*Task prompt*:
Your reply should consist solely of the lines from the one containing "Viewport: 505px width, 247px" through the end of the data, restated word for word.

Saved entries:
= Beginning of Section =

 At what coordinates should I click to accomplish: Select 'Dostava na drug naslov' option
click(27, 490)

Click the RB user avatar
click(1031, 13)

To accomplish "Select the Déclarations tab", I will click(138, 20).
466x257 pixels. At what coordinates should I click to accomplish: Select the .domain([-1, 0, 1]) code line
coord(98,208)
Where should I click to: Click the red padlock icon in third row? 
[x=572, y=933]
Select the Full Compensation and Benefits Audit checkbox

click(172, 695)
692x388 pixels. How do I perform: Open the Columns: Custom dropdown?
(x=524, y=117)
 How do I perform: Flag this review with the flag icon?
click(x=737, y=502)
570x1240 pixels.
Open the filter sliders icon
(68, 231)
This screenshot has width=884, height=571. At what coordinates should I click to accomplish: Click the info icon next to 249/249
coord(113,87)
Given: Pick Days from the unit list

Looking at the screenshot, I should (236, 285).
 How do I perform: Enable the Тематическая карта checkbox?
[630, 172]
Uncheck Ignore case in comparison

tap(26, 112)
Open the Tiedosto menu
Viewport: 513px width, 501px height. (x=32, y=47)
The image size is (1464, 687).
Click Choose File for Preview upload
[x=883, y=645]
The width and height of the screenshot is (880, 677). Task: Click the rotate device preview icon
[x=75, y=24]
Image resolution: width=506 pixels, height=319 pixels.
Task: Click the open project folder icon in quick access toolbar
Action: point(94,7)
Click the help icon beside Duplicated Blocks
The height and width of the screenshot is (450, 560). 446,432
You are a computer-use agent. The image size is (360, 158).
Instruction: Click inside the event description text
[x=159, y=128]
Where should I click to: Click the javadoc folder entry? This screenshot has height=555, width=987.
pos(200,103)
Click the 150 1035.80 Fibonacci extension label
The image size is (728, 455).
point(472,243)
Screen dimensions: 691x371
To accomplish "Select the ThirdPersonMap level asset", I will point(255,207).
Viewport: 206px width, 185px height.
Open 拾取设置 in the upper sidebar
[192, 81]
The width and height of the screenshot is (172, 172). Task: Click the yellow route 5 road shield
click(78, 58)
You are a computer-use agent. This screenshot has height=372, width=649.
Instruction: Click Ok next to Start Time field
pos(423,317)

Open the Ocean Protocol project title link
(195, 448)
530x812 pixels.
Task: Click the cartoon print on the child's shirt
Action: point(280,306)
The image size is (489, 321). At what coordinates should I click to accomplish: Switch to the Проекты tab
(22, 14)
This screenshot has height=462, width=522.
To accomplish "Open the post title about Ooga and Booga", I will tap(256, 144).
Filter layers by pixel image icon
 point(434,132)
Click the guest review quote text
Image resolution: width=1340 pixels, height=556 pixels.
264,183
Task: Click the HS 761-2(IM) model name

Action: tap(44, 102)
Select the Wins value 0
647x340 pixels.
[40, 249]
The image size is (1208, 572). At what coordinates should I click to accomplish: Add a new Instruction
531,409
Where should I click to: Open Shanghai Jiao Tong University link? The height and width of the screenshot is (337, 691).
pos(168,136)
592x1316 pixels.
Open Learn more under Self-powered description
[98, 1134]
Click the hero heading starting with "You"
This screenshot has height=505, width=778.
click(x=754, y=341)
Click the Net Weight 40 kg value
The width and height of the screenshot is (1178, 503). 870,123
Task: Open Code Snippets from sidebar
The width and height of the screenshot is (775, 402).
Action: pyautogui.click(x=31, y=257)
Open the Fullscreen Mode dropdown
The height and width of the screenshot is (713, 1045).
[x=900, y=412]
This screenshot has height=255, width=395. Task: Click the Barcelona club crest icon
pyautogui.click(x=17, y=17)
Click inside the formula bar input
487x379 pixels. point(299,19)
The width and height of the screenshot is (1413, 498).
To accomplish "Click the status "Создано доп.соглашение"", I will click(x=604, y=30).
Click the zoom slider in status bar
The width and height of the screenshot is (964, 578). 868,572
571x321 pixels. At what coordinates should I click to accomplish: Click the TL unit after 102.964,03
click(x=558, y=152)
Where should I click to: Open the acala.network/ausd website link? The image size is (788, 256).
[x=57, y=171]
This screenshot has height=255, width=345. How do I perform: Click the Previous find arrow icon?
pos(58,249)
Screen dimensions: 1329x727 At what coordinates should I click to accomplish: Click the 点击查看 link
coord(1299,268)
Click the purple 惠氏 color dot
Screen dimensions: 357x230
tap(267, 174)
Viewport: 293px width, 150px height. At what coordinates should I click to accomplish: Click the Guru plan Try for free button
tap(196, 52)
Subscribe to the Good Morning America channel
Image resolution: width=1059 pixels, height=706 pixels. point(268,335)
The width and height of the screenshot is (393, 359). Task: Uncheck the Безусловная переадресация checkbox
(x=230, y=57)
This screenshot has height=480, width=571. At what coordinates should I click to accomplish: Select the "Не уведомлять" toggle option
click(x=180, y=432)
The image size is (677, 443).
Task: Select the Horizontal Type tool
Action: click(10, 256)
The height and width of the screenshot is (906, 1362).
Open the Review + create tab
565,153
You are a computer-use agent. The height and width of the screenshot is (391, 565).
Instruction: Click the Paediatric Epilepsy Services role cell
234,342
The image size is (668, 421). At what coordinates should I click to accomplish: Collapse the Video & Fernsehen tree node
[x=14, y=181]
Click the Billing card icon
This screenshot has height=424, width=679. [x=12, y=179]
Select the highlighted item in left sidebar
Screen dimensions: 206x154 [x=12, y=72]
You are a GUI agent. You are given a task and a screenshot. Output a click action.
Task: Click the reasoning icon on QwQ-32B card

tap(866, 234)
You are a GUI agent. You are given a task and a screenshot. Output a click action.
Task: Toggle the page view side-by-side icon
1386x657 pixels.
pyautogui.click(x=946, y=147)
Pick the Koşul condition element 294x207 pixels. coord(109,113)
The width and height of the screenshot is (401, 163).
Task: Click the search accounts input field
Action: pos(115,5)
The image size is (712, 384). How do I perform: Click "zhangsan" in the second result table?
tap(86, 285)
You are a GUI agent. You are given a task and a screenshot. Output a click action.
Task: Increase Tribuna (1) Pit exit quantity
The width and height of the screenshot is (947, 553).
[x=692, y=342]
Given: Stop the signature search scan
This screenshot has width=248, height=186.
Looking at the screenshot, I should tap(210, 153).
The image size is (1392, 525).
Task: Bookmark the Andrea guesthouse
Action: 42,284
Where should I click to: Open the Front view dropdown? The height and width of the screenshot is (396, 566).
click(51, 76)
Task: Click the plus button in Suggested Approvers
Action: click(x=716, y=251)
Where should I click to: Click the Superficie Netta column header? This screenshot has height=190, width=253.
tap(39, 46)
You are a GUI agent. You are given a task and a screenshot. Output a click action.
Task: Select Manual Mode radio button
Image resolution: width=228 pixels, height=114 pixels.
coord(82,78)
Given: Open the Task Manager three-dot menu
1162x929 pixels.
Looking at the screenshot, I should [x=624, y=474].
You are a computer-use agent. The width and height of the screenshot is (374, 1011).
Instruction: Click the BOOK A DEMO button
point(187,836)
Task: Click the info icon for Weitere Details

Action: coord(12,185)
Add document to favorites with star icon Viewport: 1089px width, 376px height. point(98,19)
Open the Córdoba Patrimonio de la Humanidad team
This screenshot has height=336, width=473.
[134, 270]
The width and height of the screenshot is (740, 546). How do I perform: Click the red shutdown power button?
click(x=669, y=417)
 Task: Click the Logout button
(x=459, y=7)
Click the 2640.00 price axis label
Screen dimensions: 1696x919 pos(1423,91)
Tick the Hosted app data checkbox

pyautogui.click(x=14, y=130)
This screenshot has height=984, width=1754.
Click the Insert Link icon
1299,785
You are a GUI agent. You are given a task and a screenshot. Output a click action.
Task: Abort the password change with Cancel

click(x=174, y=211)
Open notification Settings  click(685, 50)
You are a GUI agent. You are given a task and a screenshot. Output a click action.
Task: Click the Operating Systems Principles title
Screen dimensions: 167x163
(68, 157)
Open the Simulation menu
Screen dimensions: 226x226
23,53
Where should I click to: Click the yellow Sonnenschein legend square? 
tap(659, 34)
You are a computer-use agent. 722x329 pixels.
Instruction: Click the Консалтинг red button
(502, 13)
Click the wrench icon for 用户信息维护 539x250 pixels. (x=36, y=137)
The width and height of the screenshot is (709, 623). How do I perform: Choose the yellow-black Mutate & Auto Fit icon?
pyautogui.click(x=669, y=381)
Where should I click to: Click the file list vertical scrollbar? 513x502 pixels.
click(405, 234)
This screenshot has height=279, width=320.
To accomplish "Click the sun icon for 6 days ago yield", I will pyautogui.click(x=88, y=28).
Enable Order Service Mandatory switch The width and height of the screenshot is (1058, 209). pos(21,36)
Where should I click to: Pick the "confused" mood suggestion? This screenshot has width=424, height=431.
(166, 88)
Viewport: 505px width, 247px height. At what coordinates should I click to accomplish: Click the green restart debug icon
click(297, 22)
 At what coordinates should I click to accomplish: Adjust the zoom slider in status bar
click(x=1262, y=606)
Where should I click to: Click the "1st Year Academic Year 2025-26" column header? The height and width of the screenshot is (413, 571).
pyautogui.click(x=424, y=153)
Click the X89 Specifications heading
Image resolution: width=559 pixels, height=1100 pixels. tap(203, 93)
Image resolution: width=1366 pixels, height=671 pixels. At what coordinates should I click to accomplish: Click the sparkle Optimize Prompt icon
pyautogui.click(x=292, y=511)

= End of Section =

*Exercise response*:
Viewport: 505px width, 247px height. At what coordinates should I click to accomplish: Click the green restart debug icon
click(297, 22)
 At what coordinates should I click to accomplish: Adjust the zoom slider in status bar
click(x=1262, y=606)
Where should I click to: Click the "1st Year Academic Year 2025-26" column header? The height and width of the screenshot is (413, 571).
pyautogui.click(x=424, y=153)
Click the X89 Specifications heading
Image resolution: width=559 pixels, height=1100 pixels. tap(203, 93)
Image resolution: width=1366 pixels, height=671 pixels. At what coordinates should I click to accomplish: Click the sparkle Optimize Prompt icon
pyautogui.click(x=292, y=511)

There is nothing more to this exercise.